In 2010, Texas was ranked 47th in U.S News and World Reports' list of Best Colleges.
That was top of the list for the Big 12.  In the Big Ten, Texas would be tied for 5th with Penn State in that category.
Northwestern, Michigan, Illinois, and Wisconsin would all be ranked higher.
All Big Ten schools rank within the top 100, Nebraska included. No other BCS conference can make that statement (sorry ACC, Florida State was holding you back). 
The Pac 10 is top heavy with Stanford, Berkeley, USC, UCLA, and Washington. Aside from these schools, none of the other universities are within the top 100.

The SEC have Vanderbilt going for them.

Sports Beyond Football

Although football would be the largest beneficiary of Texas joining, don't forget about the other sports.

Number two in the NCAA in terms of revenue is basketball. And Texas has consistently been a top 25 program in the last 10 years. Add a team like that to Michigan State, Ohio State, Purdue, Wisconsin and Indiana and  the conference could encompass both sports.

For the past four years, Texas has played Michigan State in some of the best regular season games of that time period. Unfortunately, those series of games will be coming to an end.This could be avoided if Texas were in the Big Ten. It would create bigger non-conference match ups for a Texas team that doesn't shy away from competition.

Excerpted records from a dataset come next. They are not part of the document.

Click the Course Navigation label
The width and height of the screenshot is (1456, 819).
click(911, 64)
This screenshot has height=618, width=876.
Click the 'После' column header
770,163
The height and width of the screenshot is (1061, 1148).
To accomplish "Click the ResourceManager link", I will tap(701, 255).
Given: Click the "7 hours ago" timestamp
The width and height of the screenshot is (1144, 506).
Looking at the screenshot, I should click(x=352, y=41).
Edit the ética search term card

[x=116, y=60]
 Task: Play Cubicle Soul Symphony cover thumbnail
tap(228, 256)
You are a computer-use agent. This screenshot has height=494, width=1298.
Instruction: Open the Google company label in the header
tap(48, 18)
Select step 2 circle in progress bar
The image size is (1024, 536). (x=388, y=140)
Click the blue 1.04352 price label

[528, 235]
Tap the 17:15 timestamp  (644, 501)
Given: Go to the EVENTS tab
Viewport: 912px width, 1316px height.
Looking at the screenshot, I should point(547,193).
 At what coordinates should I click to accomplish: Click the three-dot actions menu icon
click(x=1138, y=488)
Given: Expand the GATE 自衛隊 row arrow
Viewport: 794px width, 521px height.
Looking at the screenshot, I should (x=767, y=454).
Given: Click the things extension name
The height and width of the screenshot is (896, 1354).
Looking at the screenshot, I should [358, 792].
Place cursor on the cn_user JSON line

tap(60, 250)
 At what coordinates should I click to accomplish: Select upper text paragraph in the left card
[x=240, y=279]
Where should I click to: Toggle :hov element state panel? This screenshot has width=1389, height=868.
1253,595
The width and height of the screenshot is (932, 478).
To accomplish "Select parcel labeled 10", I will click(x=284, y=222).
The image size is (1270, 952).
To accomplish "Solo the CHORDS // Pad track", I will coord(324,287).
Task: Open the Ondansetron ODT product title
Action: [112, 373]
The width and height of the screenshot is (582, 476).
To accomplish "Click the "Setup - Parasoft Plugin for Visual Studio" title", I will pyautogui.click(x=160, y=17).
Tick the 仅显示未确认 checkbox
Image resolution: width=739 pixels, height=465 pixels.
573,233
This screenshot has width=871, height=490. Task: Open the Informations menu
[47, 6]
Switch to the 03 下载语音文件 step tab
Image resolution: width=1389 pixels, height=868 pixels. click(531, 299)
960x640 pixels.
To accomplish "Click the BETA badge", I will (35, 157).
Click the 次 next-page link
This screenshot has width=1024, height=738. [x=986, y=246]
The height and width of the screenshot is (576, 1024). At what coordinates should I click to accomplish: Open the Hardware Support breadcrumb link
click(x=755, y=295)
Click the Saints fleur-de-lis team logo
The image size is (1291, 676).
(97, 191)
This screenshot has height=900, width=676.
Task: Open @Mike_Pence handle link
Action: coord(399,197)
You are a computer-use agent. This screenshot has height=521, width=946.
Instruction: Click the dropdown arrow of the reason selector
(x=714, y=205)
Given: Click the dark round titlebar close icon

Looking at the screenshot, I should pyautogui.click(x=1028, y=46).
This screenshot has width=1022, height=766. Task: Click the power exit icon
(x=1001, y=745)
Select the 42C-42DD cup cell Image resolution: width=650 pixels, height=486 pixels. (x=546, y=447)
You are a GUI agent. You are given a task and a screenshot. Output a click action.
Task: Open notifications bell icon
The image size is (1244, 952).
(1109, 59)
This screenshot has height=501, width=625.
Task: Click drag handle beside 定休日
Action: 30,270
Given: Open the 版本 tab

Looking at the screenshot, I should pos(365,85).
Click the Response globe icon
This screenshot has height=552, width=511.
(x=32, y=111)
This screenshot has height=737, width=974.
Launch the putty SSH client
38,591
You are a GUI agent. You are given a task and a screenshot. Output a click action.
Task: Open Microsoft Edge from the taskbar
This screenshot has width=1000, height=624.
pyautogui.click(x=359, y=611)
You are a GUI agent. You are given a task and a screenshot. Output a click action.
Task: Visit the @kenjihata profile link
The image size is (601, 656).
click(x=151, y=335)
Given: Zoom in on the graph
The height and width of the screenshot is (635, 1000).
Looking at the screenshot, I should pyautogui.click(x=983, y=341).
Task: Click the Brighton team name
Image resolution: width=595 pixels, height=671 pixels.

Include them in the ACC/Big Ten challenge each year, watch them play Kansas out of conference early in the season, and then round it out with a pre-season tournament to represent the Big Ten.

The conference could conceivably get 10 teams per year in the tournament. The strength of schedule and conference would be formidable and Texas would benefit from not just facing Kansas in the Big 12 every year.

In addition to being a good basketball program, Texas is perhaps also the top program in baseball. Texas has made 33 appearances in the College World Series. They have six championships. And they could help bring baseball prominence back to the Big Ten.  

The Big Ten Network already shows baseball games, every Texas game could be shown. Other schools would have to start trying to match the competition and Big Ten baseball could be rejuvenated. 

Working Together

It's simple, Texas would make the Big Ten better and the Big Ten would make Texas better.

By staying in the Big 12 or moving to the Pac 10, Texas could be missing out on a lot of money, increased academic exposure and more television coverage of their games.

The standard of the football, basketball and baseball conferences would be improved, as would the amount of revenue generated.

Texas and the Big Ten. The two truly are made for each other.